Impact of nesiritide on renal function in patients with acute decompensated failure an pre-existing renal dysfunction - A randomized, double-blind, placebo-controlled clinical trial

Objectives Our purpose was to evaluate the impact of nesiritide on renal function in patients with acute decompensated heart failure and baseline renal dysfunction. Background Although nesiritide is approved for the treatment of acute decompensated heart failure, retrospective analyses have raised concerns that it may cause worsened renal function. To date, no randomized clinical trials have prospectively evaluated this issue. Methods Consecutive patients with acute decompensated heart failure and baseline renal dysfunction were enrolled in this randomized, double-blind, placebo-controlled clinical trial.
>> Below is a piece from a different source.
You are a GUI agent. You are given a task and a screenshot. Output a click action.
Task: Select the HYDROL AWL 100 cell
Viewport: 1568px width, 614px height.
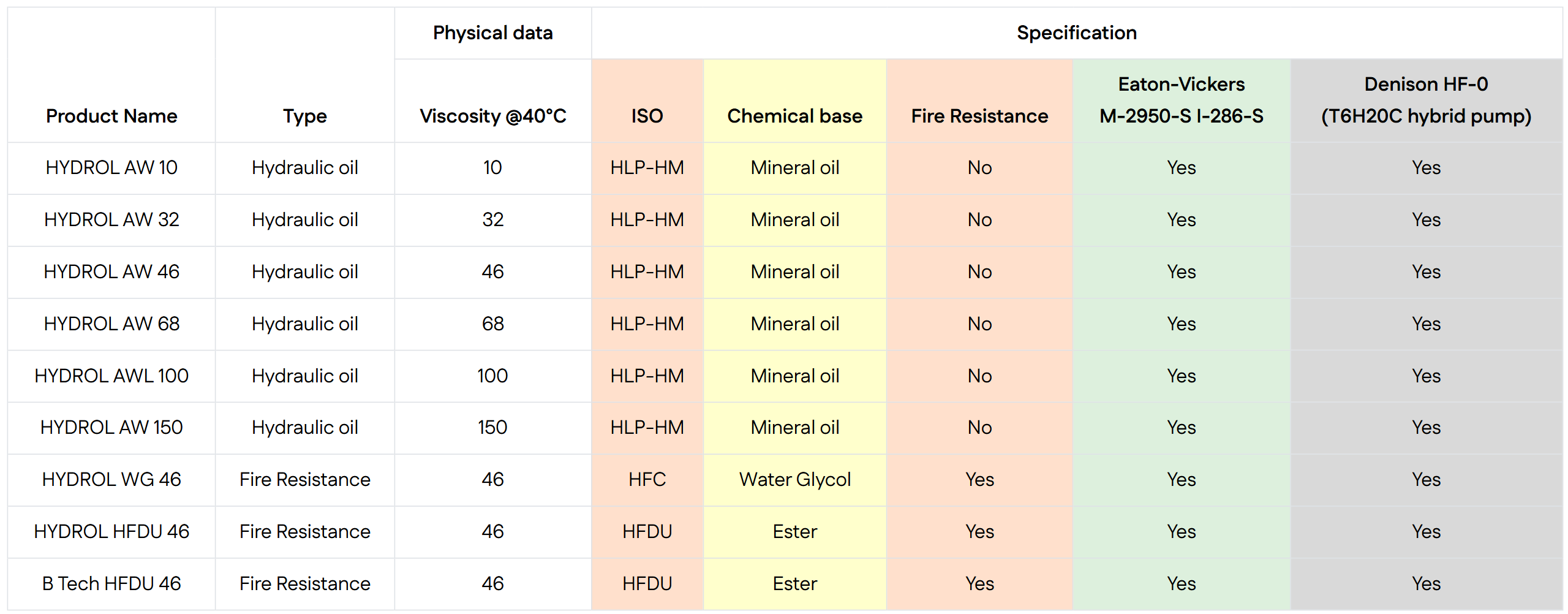tap(111, 376)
Subjects were randomized to receive nesiritide (0.01 mu g/kg/min with or without a 2-mu g/kg bolus) or placebo (5% dextrose in water) for 48 h in addition to their usual care. Predefined primary end points of the trial were arise in serum creatinine by >= 20% and change in serum creatinine. Results Seventy-five patients were enrolled (39 nesiritide, 36 placebo). The groups had similar baseline age (74.9 vs. 75.5 years, respectively), blood pressure (123/64 vs. 125/64 mm Hg) and serum creatinine (1.82 vs. 1.86 mg/dl). There were no significant differences in the incidence of a 20% creatinine rise (23% vs. 25%) or in the change in serum creatinine (-0.05 vs. +0.05 mg/dl). There were no significant differences in the secondary end points of change in weight (-2.19 vs. -1.58 kg), intravenous furosemide (125 vs. 107 mg), discontinuation of the infusion due to hypotension (13% vs. 6%), or 30-day death/hospital readmission (33% vs. 25%). Conclusions In this randomized, double-blind, placebo-controlled clinical trial, nesiritide had no impact on renal function in patients with acute decompensated heart failure.